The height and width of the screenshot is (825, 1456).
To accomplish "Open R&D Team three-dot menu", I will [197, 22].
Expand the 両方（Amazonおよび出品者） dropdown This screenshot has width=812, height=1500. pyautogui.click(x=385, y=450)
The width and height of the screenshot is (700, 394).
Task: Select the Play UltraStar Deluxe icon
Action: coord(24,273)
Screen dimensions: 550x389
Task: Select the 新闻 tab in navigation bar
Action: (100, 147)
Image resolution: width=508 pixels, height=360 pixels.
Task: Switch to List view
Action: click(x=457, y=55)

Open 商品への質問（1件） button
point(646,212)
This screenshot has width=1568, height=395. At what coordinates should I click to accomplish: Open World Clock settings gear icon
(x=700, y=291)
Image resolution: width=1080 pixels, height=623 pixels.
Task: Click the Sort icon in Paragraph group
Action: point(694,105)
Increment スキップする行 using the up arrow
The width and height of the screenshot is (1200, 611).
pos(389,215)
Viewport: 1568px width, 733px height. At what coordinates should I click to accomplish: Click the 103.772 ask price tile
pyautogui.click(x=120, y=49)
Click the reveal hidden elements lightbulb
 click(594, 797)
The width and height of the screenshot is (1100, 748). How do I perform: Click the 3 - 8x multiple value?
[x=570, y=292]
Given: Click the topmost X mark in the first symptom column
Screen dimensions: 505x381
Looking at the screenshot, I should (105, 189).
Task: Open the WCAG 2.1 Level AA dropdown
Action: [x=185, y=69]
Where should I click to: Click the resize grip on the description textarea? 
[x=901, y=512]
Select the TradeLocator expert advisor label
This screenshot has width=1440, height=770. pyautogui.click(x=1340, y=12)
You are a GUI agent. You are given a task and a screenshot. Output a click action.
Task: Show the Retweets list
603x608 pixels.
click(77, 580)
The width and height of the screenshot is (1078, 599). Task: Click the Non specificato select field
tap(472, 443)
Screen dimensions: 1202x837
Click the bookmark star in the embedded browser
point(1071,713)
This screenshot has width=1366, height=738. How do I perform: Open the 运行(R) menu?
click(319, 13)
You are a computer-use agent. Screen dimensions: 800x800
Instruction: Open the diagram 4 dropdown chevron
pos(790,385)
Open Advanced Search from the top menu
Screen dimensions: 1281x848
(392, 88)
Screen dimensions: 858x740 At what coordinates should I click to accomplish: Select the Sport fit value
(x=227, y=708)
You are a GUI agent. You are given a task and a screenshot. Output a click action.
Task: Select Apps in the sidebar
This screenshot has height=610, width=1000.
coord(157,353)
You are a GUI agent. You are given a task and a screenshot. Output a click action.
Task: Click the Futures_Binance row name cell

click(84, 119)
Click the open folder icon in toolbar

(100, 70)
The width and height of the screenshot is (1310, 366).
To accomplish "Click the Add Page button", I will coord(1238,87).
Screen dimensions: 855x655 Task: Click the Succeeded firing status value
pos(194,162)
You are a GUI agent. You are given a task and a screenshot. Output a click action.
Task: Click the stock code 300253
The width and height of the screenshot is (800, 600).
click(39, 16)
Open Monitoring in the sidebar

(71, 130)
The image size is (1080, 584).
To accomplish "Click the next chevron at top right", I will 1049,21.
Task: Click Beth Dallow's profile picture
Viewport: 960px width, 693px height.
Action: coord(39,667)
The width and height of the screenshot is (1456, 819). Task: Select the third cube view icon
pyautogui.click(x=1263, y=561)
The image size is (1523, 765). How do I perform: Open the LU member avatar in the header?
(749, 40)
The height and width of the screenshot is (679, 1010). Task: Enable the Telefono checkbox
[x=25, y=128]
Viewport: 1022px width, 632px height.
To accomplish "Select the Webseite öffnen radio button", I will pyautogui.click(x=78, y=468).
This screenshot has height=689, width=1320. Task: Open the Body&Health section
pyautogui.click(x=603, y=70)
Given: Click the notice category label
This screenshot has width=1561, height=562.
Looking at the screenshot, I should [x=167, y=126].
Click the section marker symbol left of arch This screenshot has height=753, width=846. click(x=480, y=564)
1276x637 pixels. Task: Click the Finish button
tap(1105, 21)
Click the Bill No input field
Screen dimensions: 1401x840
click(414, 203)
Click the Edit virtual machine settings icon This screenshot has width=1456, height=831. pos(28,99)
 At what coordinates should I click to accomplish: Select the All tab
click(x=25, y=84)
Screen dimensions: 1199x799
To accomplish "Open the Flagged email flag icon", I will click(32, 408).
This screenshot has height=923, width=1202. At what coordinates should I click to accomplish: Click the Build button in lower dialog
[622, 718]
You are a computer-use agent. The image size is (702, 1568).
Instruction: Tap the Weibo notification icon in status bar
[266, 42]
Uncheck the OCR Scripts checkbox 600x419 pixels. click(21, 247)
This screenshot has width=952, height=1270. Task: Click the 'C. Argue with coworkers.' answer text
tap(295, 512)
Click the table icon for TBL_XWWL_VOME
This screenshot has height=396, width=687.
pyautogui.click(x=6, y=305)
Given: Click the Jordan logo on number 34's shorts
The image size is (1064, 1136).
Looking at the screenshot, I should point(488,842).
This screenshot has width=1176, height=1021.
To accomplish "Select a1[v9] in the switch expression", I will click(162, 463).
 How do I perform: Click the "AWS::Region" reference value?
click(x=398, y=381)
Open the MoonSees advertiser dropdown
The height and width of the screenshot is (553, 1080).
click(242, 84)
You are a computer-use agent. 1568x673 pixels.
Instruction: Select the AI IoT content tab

-*-*-

§ Assigned task: Reproduce the whole listing above, word for word.

§ Solution for this exercise:
The height and width of the screenshot is (825, 1456).
To accomplish "Open R&D Team three-dot menu", I will [197, 22].
Expand the 両方（Amazonおよび出品者） dropdown This screenshot has width=812, height=1500. pyautogui.click(x=385, y=450)
The width and height of the screenshot is (700, 394).
Task: Select the Play UltraStar Deluxe icon
Action: coord(24,273)
Screen dimensions: 550x389
Task: Select the 新闻 tab in navigation bar
Action: (100, 147)
Image resolution: width=508 pixels, height=360 pixels.
Task: Switch to List view
Action: click(x=457, y=55)

Open 商品への質問（1件） button
point(646,212)
This screenshot has width=1568, height=395. At what coordinates should I click to accomplish: Open World Clock settings gear icon
(x=700, y=291)
Image resolution: width=1080 pixels, height=623 pixels.
Task: Click the Sort icon in Paragraph group
Action: point(694,105)
Increment スキップする行 using the up arrow
The width and height of the screenshot is (1200, 611).
pos(389,215)
Viewport: 1568px width, 733px height. At what coordinates should I click to accomplish: Click the 103.772 ask price tile
pyautogui.click(x=120, y=49)
Click the reveal hidden elements lightbulb
 click(594, 797)
The width and height of the screenshot is (1100, 748). How do I perform: Click the 3 - 8x multiple value?
[x=570, y=292]
Given: Click the topmost X mark in the first symptom column
Screen dimensions: 505x381
Looking at the screenshot, I should (105, 189).
Task: Open the WCAG 2.1 Level AA dropdown
Action: [x=185, y=69]
Where should I click to: Click the resize grip on the description textarea? 
[x=901, y=512]
Select the TradeLocator expert advisor label
This screenshot has width=1440, height=770. pyautogui.click(x=1340, y=12)
You are a GUI agent. You are given a task and a screenshot. Output a click action.
Task: Show the Retweets list
603x608 pixels.
click(77, 580)
The width and height of the screenshot is (1078, 599). Task: Click the Non specificato select field
tap(472, 443)
Screen dimensions: 1202x837
Click the bookmark star in the embedded browser
point(1071,713)
This screenshot has width=1366, height=738. How do I perform: Open the 运行(R) menu?
click(319, 13)
You are a computer-use agent. Screen dimensions: 800x800
Instruction: Open the diagram 4 dropdown chevron
pos(790,385)
Open Advanced Search from the top menu
Screen dimensions: 1281x848
(392, 88)
Screen dimensions: 858x740 At what coordinates should I click to accomplish: Select the Sport fit value
(x=227, y=708)
You are a GUI agent. You are given a task and a screenshot. Output a click action.
Task: Select Apps in the sidebar
This screenshot has height=610, width=1000.
coord(157,353)
You are a GUI agent. You are given a task and a screenshot. Output a click action.
Task: Click the Futures_Binance row name cell

click(84, 119)
Click the open folder icon in toolbar

(100, 70)
The width and height of the screenshot is (1310, 366).
To accomplish "Click the Add Page button", I will coord(1238,87).
Screen dimensions: 855x655 Task: Click the Succeeded firing status value
pos(194,162)
You are a GUI agent. You are given a task and a screenshot. Output a click action.
Task: Click the stock code 300253
The width and height of the screenshot is (800, 600).
click(39, 16)
Open Monitoring in the sidebar

(71, 130)
The image size is (1080, 584).
To accomplish "Click the next chevron at top right", I will 1049,21.
Task: Click Beth Dallow's profile picture
Viewport: 960px width, 693px height.
Action: coord(39,667)
The width and height of the screenshot is (1456, 819). Task: Select the third cube view icon
pyautogui.click(x=1263, y=561)
The image size is (1523, 765). How do I perform: Open the LU member avatar in the header?
(749, 40)
The height and width of the screenshot is (679, 1010). Task: Enable the Telefono checkbox
[x=25, y=128]
Viewport: 1022px width, 632px height.
To accomplish "Select the Webseite öffnen radio button", I will pyautogui.click(x=78, y=468).
This screenshot has height=689, width=1320. Task: Open the Body&Health section
pyautogui.click(x=603, y=70)
Given: Click the notice category label
This screenshot has width=1561, height=562.
Looking at the screenshot, I should [x=167, y=126].
Click the section marker symbol left of arch This screenshot has height=753, width=846. click(x=480, y=564)
1276x637 pixels. Task: Click the Finish button
tap(1105, 21)
Click the Bill No input field
Screen dimensions: 1401x840
click(414, 203)
Click the Edit virtual machine settings icon This screenshot has width=1456, height=831. pos(28,99)
 At what coordinates should I click to accomplish: Select the All tab
click(x=25, y=84)
Screen dimensions: 1199x799
To accomplish "Open the Flagged email flag icon", I will click(32, 408).
This screenshot has height=923, width=1202. At what coordinates should I click to accomplish: Click the Build button in lower dialog
[622, 718]
You are a computer-use agent. The image size is (702, 1568).
Instruction: Tap the Weibo notification icon in status bar
[266, 42]
Uncheck the OCR Scripts checkbox 600x419 pixels. click(21, 247)
This screenshot has width=952, height=1270. Task: Click the 'C. Argue with coworkers.' answer text
tap(295, 512)
Click the table icon for TBL_XWWL_VOME
This screenshot has height=396, width=687.
pyautogui.click(x=6, y=305)
Given: Click the Jordan logo on number 34's shorts
The image size is (1064, 1136).
Looking at the screenshot, I should point(488,842).
This screenshot has width=1176, height=1021.
To accomplish "Select a1[v9] in the switch expression", I will click(162, 463).
 How do I perform: Click the "AWS::Region" reference value?
click(x=398, y=381)
Open the MoonSees advertiser dropdown
The height and width of the screenshot is (553, 1080).
click(242, 84)
You are a computer-use agent. 1568x673 pixels.
Instruction: Select the AI IoT content tab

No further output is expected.